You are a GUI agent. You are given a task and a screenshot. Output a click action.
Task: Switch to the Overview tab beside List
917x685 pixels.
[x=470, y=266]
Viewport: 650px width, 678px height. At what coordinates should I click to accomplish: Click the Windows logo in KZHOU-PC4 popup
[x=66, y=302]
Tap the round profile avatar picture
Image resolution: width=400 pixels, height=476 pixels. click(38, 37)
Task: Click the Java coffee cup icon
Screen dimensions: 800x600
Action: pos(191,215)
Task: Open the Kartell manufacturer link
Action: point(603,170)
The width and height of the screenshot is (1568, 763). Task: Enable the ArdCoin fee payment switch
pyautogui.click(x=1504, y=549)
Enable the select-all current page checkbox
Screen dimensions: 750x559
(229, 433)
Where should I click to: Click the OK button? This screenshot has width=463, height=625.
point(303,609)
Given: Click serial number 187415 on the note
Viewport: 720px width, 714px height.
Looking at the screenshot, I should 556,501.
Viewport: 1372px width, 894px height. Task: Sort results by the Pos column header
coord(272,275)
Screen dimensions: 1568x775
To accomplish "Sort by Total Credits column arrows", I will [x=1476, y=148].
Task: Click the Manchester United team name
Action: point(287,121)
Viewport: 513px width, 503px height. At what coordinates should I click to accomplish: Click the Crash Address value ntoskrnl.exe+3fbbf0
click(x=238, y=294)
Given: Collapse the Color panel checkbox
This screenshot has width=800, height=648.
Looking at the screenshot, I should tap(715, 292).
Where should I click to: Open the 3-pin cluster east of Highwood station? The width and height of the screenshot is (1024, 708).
•••••
ASSIGNMENT
Start to finish, output the whole listing exactly.

ANSWER BELOW
You are a GUI agent. You are given a task and a screenshot. Output a click action.
Task: Switch to the Overview tab beside List
917x685 pixels.
[x=470, y=266]
Viewport: 650px width, 678px height. At what coordinates should I click to accomplish: Click the Windows logo in KZHOU-PC4 popup
[x=66, y=302]
Tap the round profile avatar picture
Image resolution: width=400 pixels, height=476 pixels. click(38, 37)
Task: Click the Java coffee cup icon
Screen dimensions: 800x600
Action: pos(191,215)
Task: Open the Kartell manufacturer link
Action: point(603,170)
The width and height of the screenshot is (1568, 763). Task: Enable the ArdCoin fee payment switch
pyautogui.click(x=1504, y=549)
Enable the select-all current page checkbox
Screen dimensions: 750x559
(229, 433)
Where should I click to: Click the OK button? This screenshot has width=463, height=625.
point(303,609)
Given: Click serial number 187415 on the note
Viewport: 720px width, 714px height.
Looking at the screenshot, I should 556,501.
Viewport: 1372px width, 894px height. Task: Sort results by the Pos column header
coord(272,275)
Screen dimensions: 1568x775
To accomplish "Sort by Total Credits column arrows", I will [x=1476, y=148].
Task: Click the Manchester United team name
Action: point(287,121)
Viewport: 513px width, 503px height. At what coordinates should I click to accomplish: Click the Crash Address value ntoskrnl.exe+3fbbf0
click(x=238, y=294)
Given: Collapse the Color panel checkbox
This screenshot has width=800, height=648.
Looking at the screenshot, I should tap(715, 292).
Where should I click to: Open the 3-pin cluster east of Highwood station? The width and height of the screenshot is (1024, 708).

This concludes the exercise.